USP7 regulates the stability of SMAD3 protein through deubiquitination. A and B, Representative western blotting (A) and real-time qPCR (B) for USP7 and SMAD3 in CMECs transfected with short hairpin RNA lentiviral particles targeting USP7 (shUSP7) or control adenovirus (sh-Vector), and treated for MG132 or PBS for 4 hours. n = 6. C and D, Representative western blotting for USP7 and SMAD3 in CMECs co-transfected with control adenovirus or recombinant USP7 adenovirus and then subjected to CHX pulse-chase assay (C) and densitometric quantification of SMAD3 (D). n = 4. E, Western blot analysis of indicated proteins in 293T cells cotransfected with Myc-SMAD3 and HA-Ub in the presence of Flag-vector or Flag-USP7 plus the proteasome inhibitor MG132 (10 μM) for 4 hours before IP of whole cell lysates with MYC magnetic beads (n = 3).

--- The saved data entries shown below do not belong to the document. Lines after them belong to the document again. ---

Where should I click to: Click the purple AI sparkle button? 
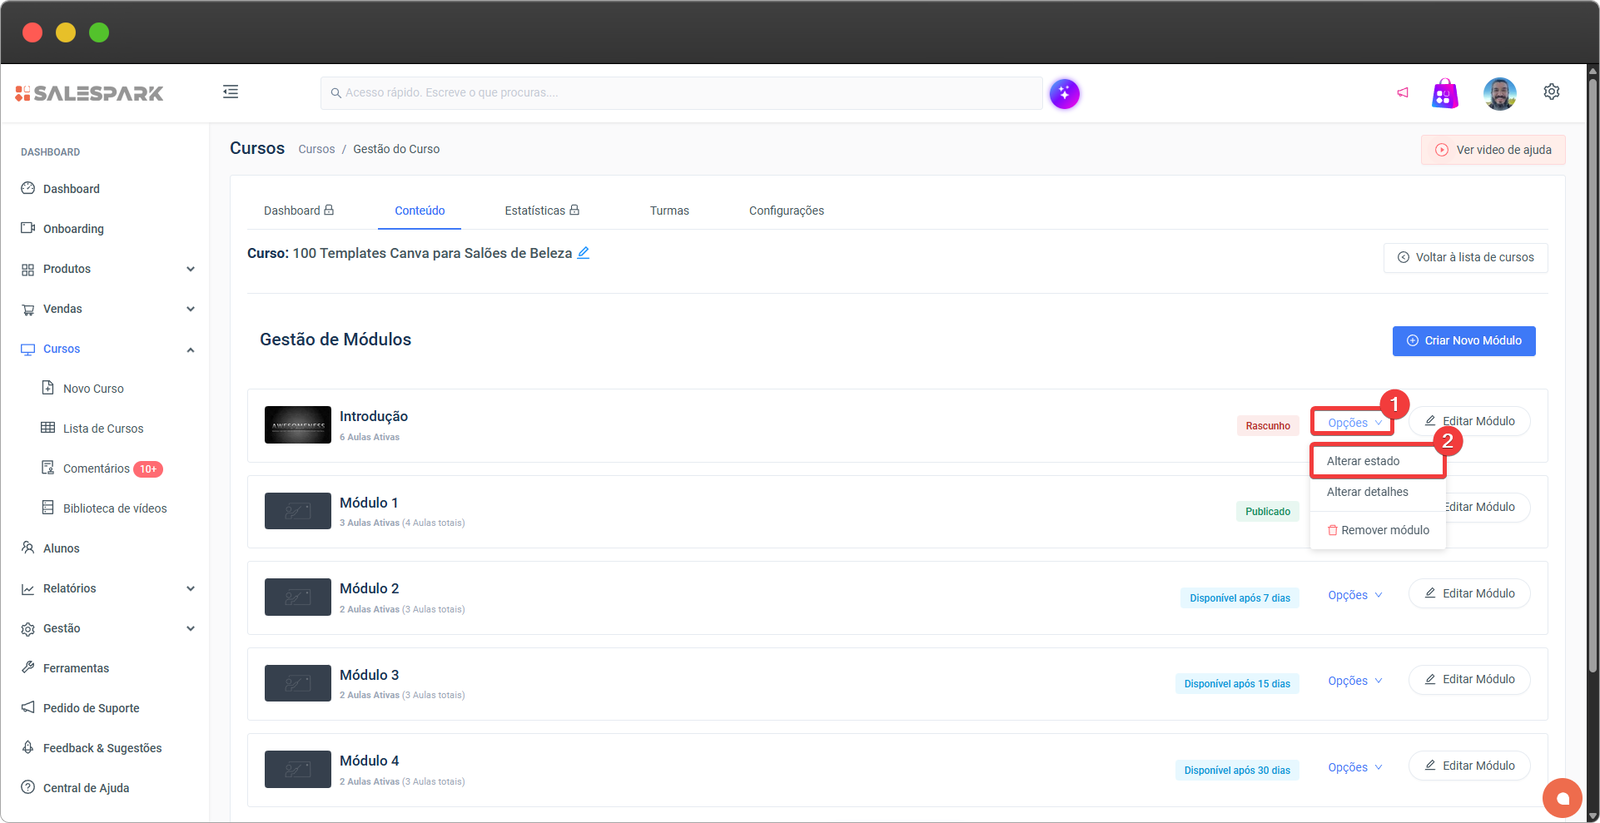[1064, 94]
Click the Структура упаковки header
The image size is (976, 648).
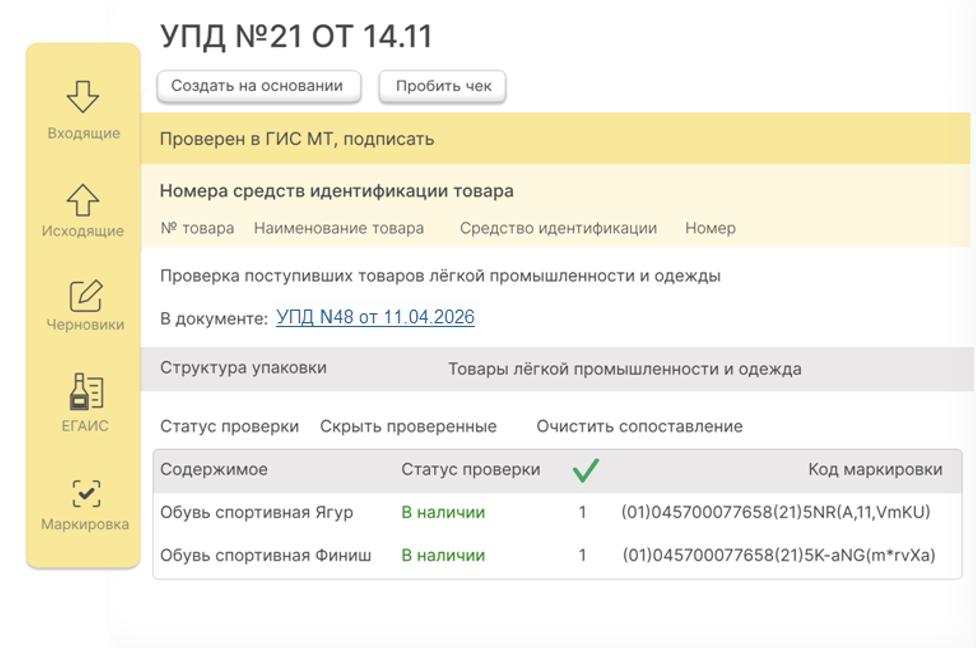243,368
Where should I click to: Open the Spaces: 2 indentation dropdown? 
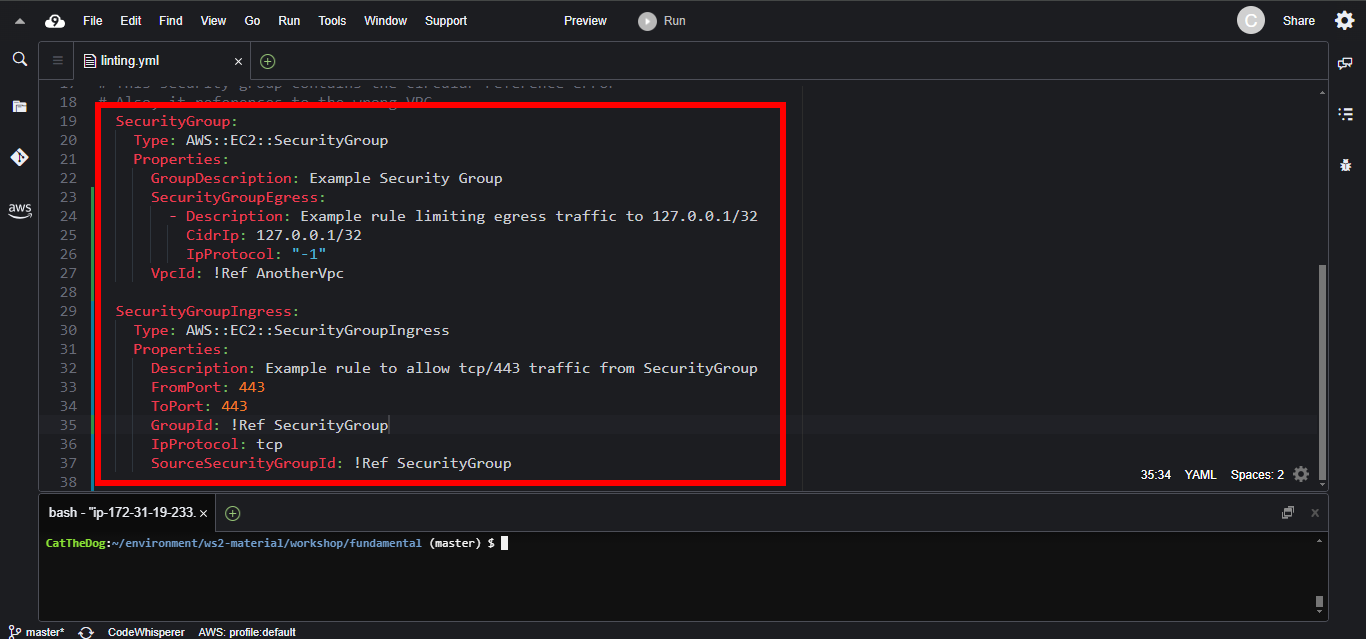(x=1256, y=474)
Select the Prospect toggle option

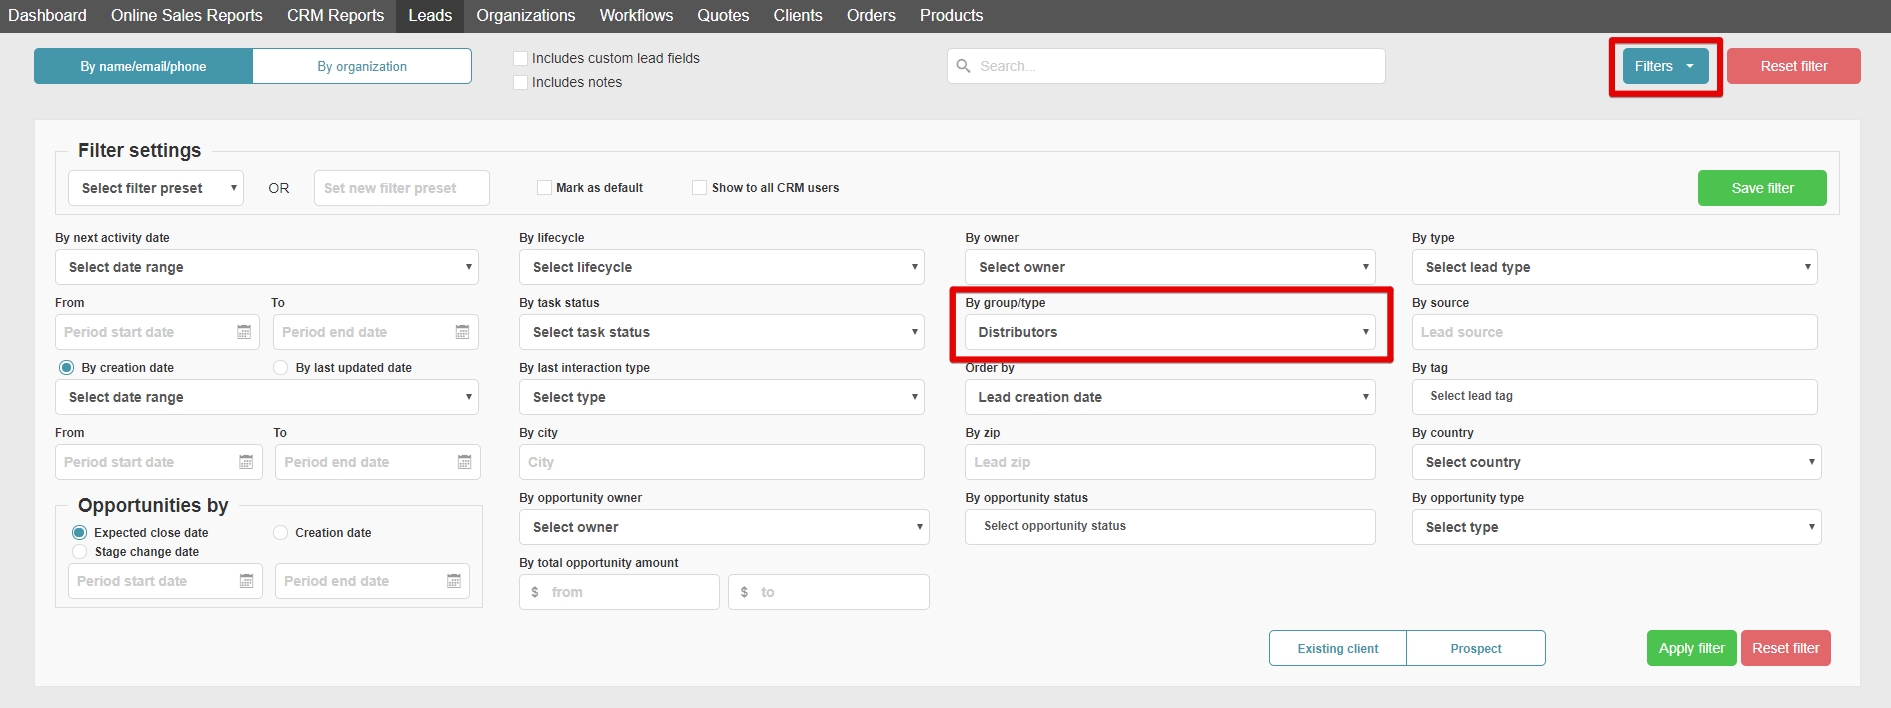(1475, 648)
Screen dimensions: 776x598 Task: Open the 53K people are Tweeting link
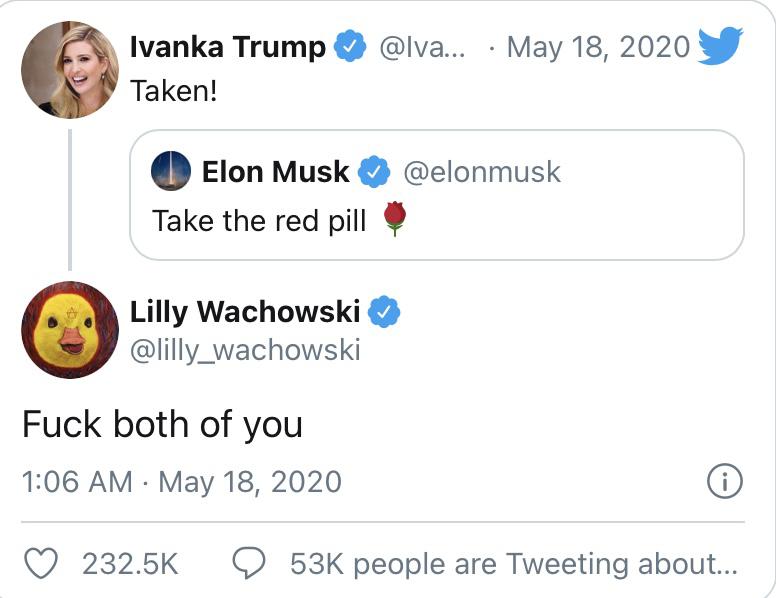tap(513, 564)
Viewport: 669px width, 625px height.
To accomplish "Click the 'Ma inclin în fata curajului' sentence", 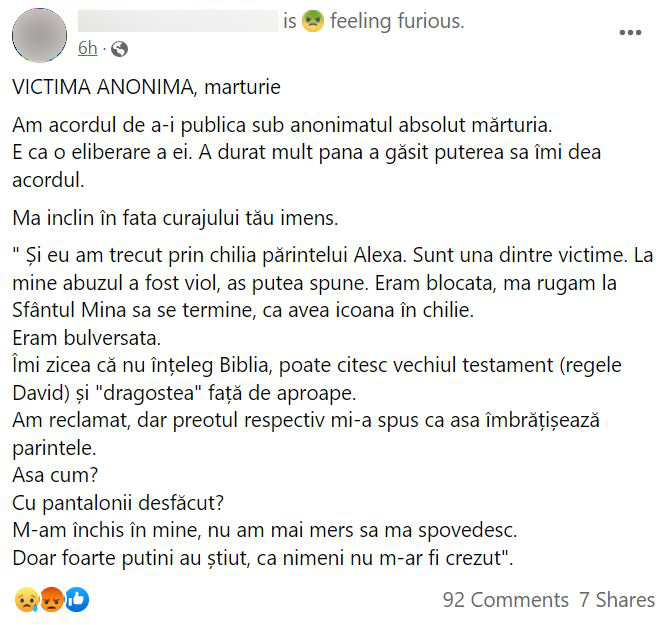I will click(188, 218).
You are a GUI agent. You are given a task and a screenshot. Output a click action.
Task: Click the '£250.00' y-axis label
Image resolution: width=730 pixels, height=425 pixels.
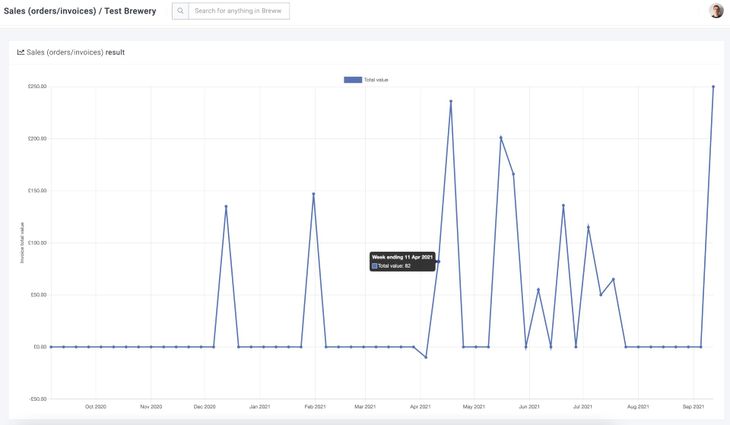[x=37, y=87]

F, Coimmunoprecipitation of USP7 and SMAD3 in 293T cells co-transfected with Flag-USP7 or Flag-USP7-C223S and Myc-SMAD3 plasmids. Exogenous SMAD3 was immunoprecipitated by anti-Myc antibody, n = 3. G, Western blot analysis of indicated proteins in 293T cells cotransfected with Myc-SMAD3 and HA-Ub in the presence of Flag-vector, Flag-USP7 or Flag-USP7-C223S plus the proteasome inhibitor MG132 (10 μM) for 4 hours before IP of whole cell lysates with MYC magnetic beads (n = 3). H, Western blot analysis of indicated proteins in 293T cells cotransfected with Myc-SMAD3 and HA-Ub, HA-K48 and HA-K63 in the presence of Flag-vector or Flag-USP7 plus the proteasome inhibitor MG132 (10 μM) for 4 hours before IP of whole cell lysates with MYC magnetic beads (n = 3). B: 1-way ANOVA followed by Tukey post-hoc tests; D, 2-way ANOVA plus Šídák's multiple comparisons test; Data are shown as mean±SEM and adjusted P values were provided in case of multiple groups. The protein level was standardized by GAPDH or β-actin and the mRNA level from each group was normalized to 1 value from the control group, which was set to 1.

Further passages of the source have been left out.